25.9.06

Unqualified Yokels Subvert Judicial Process

Flipping through the NY Times this morning, I saw upstate NY was not-well represented with its front page article "In Tiny Courts of New York, Abuses of Law and Power" (link on the post title). In what appears to be a long-researched report, the Times found some shocking breaches of what we define as common judicial proceedings. Courts closed to the public, courts without transcripts of proceedings, courts whose training is a true-false test easier than the one for being a manicurist. My girlfriend's hometown of Malone has a place in the (presumably unwanted) spotlight:

A woman in Malone, N.Y., was not amused. A mother of four, she went to court in that North Country village seeking an order of protection against her husband, who the police said had choked her, kicked her in the stomach and threatened to kill her. The justice, Donald R. Roberts, a former state trooper with a high school diploma, not only refused, according to state officials, but later told the court clerk, “Every woman needs a good pounding every now and then.”

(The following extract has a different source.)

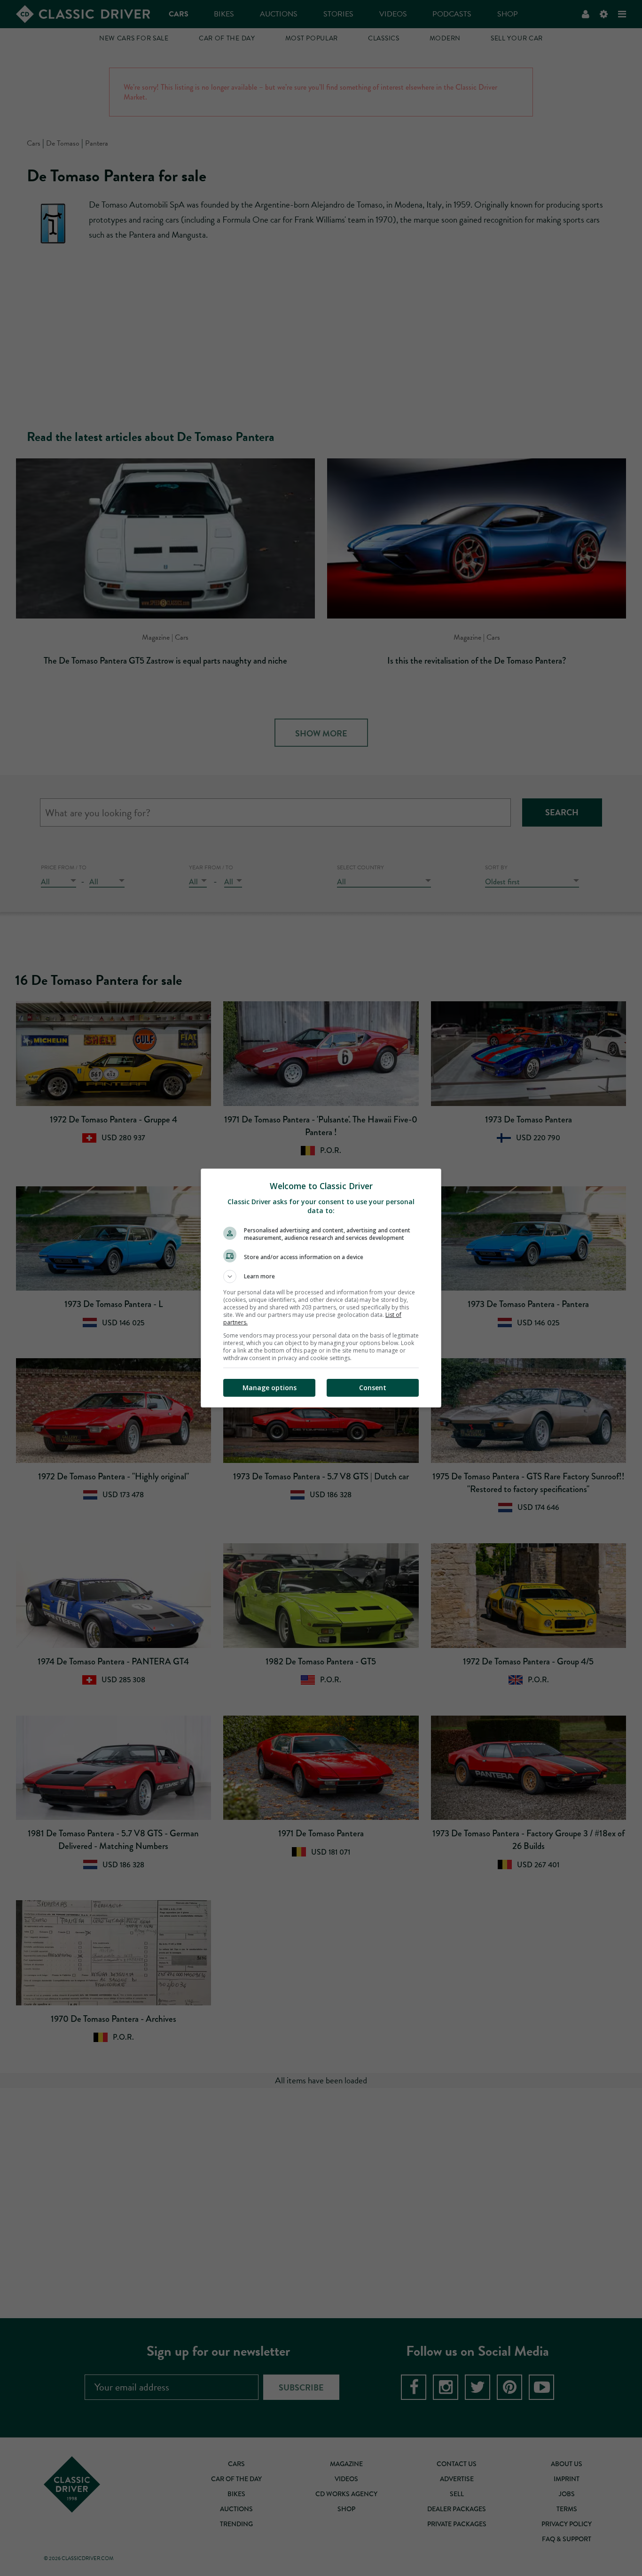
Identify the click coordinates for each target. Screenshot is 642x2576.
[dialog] (321, 1288)
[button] (321, 1276)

You think racism is just for George "Macacca" Allen and the rest of the south? Think again:

A black soldier charged in a bar fight near Fort Drum became alarmed when his accuser described him in court as “that colored man.” But the village justice, Charles A. Pennington, a boat hauler and a high school graduate, denied his objections and later convicted him. “You know,” the justice said, “I could understand if he would have called you a Negro, or he had called you a nigger.”

It's not just about breaches of basic human rights (because at this point in our history, we're just about ready to legalize torture anyway, so who cares?) It's also about millions of dollars that aren't accounted for:

The courts also handle money — more than $200 million a year in fines and fees. But the state comptroller’s office, which once conducted scores of justice-court audits every year, now does only a handful. When it looked most recently, auditing a dozen courts in May, it reported serious financial-management problems and estimated that millions of dollars a year might be missing from the justice courts statewide.

Let's hope that this article starts a conversation about revising New York's judicial system.